Package is in active development and may change frequently.
Overview
TIRTLtools
is a suite of tools for analyzing T-cell receptor (TCR) repertoires created using TIRTL-seq (Throughput-Intensive Rapid TCR Library sequencing) (Pogorelyy and Kirk et al., bioRxiv 2024). We provide functions for analysis of paired TCR repertoires as well as single-chain bulk data.
In addition to various analysis and plotting functions, we provide an efficient batched GPU implementation of TCRdist (Dash et al., Nature 2017) that works with both NVIDIA and Apple Silicon GPUs. In testing, we were able to calculate pairwise TCRdist for a repertoire of ~1 million TCRs in a few hours using a MacBook Pro (16-core GPU, M4 Pro).
Input data for package
The package requires paired-chain and single-chain “pseudo-bulk” data files created by the TIRTLseq pipeline.

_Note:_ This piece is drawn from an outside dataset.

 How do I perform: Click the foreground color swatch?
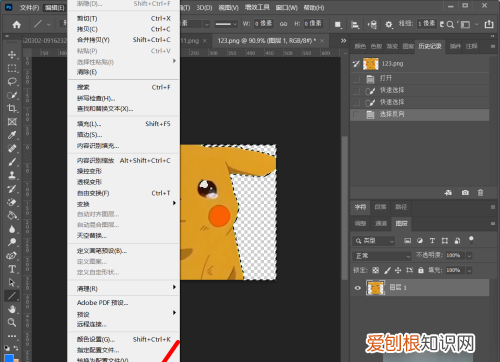tap(9, 358)
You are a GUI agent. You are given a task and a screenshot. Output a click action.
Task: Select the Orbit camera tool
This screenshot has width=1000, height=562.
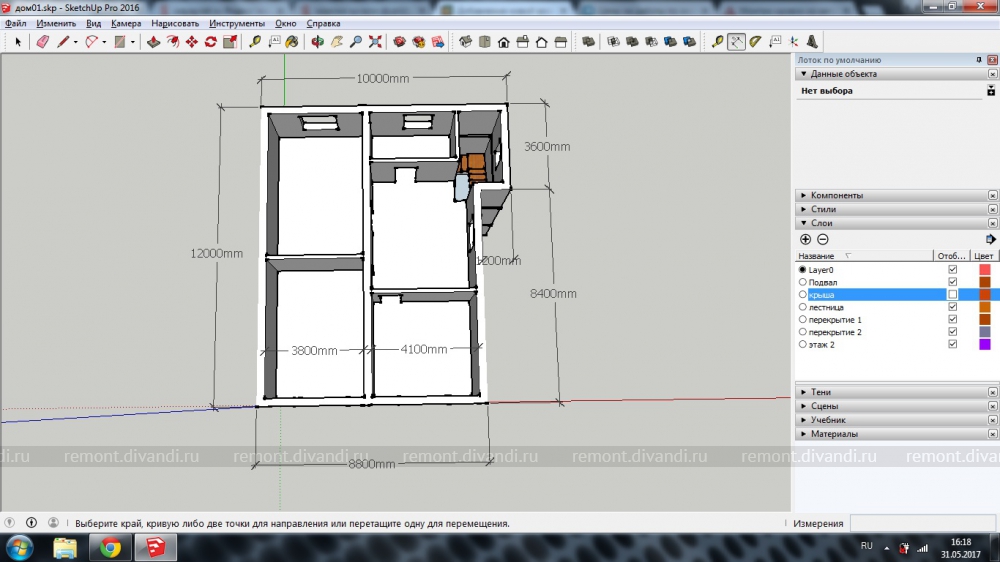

The pipeline reads MiXCR output files from TCR repertoire sequencing for individual wells in a multiwell plate (e.g. 96-well or 384-well plate). It uses two complementary algorithms, MAD-HYPE and T-SHELL, to pair alpha and beta chains. It outputs three files: a .tsv file containing alpha and beta chain pairs predicted by each algorithm (file ending in “TIRTLoutput.tsv”), and two .tsv files containing aggregated single-chain “pseudo-bulk” data for alpha or beta chains from all wells on a plate (files ending in “pseudobulk_TRA.tsv” and “pseudobulk_TRB.tsv”).

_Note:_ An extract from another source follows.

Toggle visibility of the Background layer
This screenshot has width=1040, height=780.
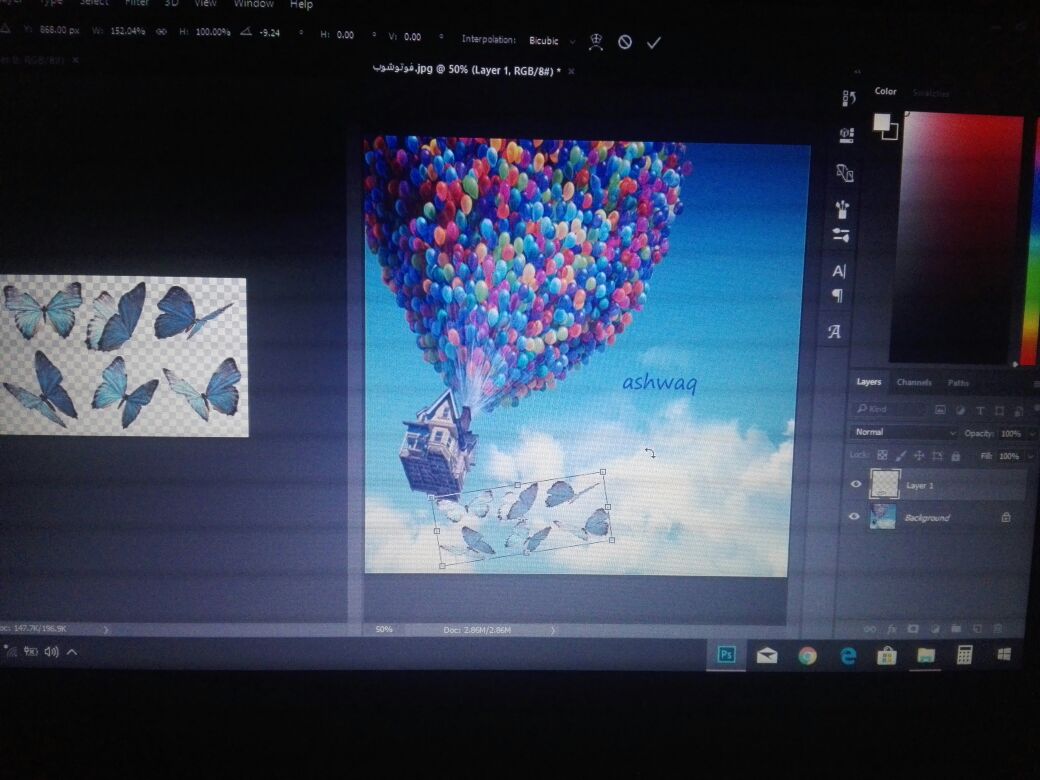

MAD-HYPE (Multicell Analytical Deconvolution for High Yield Paired-chain Evaluation, Holec and Berleant et al., 2019) is a Bayesian method that computes the likelihood of alpha and beta chain matches based on their co-occurence patterns in wells on a plate. We re-implemented the MAD-HYPE algorithm for GPU computation, increasing efficiency and speed by two orders of magnitude.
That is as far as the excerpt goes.